GIVEN DATA =>
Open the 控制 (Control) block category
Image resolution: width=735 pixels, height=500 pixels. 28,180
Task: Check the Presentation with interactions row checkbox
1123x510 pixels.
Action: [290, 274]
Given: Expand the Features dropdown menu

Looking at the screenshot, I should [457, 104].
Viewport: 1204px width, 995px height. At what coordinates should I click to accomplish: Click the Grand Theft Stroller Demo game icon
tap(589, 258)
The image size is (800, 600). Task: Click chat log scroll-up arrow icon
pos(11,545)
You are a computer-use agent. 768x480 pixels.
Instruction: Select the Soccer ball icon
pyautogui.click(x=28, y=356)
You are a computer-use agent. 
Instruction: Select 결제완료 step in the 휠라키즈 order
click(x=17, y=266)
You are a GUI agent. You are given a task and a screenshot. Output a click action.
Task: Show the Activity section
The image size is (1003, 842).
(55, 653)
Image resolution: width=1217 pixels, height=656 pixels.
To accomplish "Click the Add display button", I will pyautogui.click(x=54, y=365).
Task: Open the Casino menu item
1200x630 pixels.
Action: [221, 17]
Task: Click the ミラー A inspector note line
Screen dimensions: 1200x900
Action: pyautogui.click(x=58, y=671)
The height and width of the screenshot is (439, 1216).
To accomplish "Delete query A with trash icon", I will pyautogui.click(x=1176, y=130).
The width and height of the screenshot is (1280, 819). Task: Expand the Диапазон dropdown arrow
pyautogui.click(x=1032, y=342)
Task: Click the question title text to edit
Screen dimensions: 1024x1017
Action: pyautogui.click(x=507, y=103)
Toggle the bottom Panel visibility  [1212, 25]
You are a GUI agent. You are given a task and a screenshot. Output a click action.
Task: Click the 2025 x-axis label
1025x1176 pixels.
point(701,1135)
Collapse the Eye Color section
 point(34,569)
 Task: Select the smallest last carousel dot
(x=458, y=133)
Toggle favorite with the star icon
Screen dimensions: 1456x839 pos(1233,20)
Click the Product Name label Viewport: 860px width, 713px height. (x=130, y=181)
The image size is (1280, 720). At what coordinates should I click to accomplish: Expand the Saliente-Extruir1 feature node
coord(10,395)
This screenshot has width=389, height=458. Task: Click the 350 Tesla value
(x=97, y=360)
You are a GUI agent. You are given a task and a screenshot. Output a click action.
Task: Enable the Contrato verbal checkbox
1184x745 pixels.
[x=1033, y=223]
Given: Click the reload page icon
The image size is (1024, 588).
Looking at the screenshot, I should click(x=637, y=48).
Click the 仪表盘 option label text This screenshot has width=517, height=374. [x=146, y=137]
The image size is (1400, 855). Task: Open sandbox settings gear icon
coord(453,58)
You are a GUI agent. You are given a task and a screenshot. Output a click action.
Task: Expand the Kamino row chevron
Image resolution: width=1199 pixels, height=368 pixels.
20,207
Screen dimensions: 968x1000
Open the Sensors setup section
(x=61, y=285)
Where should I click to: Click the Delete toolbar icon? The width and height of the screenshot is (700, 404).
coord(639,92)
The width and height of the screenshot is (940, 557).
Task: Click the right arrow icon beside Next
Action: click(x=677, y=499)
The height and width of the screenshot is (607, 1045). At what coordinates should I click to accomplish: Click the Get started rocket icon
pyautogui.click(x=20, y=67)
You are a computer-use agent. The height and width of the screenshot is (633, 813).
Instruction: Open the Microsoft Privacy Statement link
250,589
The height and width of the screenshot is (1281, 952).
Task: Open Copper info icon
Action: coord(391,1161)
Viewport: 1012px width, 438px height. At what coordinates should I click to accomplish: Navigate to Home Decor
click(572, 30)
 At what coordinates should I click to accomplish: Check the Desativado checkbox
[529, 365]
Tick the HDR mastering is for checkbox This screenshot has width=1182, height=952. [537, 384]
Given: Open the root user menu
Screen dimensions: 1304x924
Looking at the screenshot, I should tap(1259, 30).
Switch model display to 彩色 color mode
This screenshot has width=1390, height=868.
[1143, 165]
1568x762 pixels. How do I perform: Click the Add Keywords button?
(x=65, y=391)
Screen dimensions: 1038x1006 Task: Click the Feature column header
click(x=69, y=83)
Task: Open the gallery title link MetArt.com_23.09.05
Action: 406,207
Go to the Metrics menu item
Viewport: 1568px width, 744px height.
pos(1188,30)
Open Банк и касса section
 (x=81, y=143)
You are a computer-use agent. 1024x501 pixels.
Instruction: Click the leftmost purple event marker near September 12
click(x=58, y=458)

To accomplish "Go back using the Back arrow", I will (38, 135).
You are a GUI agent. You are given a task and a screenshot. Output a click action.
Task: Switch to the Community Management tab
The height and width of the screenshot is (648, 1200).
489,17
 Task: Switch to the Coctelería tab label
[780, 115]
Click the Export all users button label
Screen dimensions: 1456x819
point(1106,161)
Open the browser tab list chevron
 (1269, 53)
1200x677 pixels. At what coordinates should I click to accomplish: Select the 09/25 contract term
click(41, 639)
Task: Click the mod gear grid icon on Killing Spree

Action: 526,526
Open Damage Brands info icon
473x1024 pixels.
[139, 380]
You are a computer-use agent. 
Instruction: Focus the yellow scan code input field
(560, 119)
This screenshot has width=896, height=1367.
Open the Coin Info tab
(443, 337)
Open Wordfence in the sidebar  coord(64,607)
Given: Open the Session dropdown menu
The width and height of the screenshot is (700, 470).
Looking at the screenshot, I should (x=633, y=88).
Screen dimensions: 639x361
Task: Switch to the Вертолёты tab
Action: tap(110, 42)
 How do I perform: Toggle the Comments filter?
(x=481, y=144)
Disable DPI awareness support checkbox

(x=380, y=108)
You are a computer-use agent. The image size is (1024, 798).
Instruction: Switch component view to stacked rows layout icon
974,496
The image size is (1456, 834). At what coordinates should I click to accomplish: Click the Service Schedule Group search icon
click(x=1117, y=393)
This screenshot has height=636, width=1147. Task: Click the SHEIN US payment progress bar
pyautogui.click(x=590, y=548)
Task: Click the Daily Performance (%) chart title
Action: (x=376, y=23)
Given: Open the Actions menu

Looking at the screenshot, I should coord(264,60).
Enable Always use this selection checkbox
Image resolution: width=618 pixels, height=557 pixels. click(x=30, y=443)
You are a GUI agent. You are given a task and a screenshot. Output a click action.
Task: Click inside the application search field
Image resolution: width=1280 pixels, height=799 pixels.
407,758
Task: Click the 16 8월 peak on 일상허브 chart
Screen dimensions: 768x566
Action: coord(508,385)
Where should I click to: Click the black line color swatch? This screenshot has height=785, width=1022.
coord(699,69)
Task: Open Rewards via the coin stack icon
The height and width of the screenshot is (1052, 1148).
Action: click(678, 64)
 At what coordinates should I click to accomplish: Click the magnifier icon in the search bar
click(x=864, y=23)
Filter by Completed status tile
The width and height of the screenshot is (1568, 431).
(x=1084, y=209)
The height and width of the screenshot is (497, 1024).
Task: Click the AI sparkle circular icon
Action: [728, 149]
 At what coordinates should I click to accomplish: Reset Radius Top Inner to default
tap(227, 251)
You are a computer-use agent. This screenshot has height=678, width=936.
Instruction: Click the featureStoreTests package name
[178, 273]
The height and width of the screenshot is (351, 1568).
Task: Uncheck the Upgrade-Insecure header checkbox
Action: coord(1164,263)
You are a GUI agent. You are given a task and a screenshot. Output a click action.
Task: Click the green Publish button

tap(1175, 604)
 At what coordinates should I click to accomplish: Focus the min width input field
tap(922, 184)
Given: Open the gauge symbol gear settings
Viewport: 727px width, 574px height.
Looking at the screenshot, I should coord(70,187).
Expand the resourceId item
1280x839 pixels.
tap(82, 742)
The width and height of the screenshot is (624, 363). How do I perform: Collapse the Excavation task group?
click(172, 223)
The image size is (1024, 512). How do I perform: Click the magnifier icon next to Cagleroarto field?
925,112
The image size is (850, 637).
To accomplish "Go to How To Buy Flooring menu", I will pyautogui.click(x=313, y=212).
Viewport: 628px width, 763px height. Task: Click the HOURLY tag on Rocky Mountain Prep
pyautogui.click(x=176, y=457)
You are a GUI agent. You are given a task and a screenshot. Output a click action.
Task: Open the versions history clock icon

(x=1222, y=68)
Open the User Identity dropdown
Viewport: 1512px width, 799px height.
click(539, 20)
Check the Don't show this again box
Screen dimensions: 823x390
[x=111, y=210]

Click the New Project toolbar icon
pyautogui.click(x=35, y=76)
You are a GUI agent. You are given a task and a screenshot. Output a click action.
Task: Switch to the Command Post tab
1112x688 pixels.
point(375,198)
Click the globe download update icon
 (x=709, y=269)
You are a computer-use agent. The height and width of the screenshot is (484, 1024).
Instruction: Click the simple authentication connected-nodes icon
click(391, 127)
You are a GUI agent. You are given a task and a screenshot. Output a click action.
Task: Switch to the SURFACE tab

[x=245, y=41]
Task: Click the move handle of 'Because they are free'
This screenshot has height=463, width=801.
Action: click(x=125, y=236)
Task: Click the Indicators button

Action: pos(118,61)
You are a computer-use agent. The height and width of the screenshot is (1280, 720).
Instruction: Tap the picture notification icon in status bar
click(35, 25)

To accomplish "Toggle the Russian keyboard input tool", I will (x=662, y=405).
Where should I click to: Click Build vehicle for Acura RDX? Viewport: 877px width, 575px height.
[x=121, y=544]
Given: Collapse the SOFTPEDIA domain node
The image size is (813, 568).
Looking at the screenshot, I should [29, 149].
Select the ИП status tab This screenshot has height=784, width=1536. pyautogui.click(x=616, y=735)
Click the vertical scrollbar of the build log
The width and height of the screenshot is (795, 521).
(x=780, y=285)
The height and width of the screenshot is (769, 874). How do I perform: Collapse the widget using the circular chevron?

EXERCISE => Reproduce the rows from the line with "1568x762 pixels. How" to the line with "click(41, 639)", substituting "Change" for "Switch" wherever it occurs and leaving everything else unchanged.

WRITTEN RESPONSE =>
1568x762 pixels. How do I perform: Click the Add Keywords button?
(x=65, y=391)
Screen dimensions: 1038x1006 Task: Click the Feature column header
click(x=69, y=83)
Task: Open the gallery title link MetArt.com_23.09.05
Action: 406,207
Go to the Metrics menu item
Viewport: 1568px width, 744px height.
pos(1188,30)
Open Банк и касса section
 (x=81, y=143)
You are a computer-use agent. 1024x501 pixels.
Instruction: Click the leftmost purple event marker near September 12
click(x=58, y=458)

To accomplish "Go back using the Back arrow", I will (38, 135).
You are a GUI agent. You are given a task and a screenshot. Output a click action.
Task: Change to the Community Management tab
The height and width of the screenshot is (648, 1200).
489,17
 Task: Change to the Coctelería tab label
[780, 115]
Click the Export all users button label
Screen dimensions: 1456x819
point(1106,161)
Open the browser tab list chevron
 (1269, 53)
1200x677 pixels. At what coordinates should I click to accomplish: Select the 09/25 contract term
click(41, 639)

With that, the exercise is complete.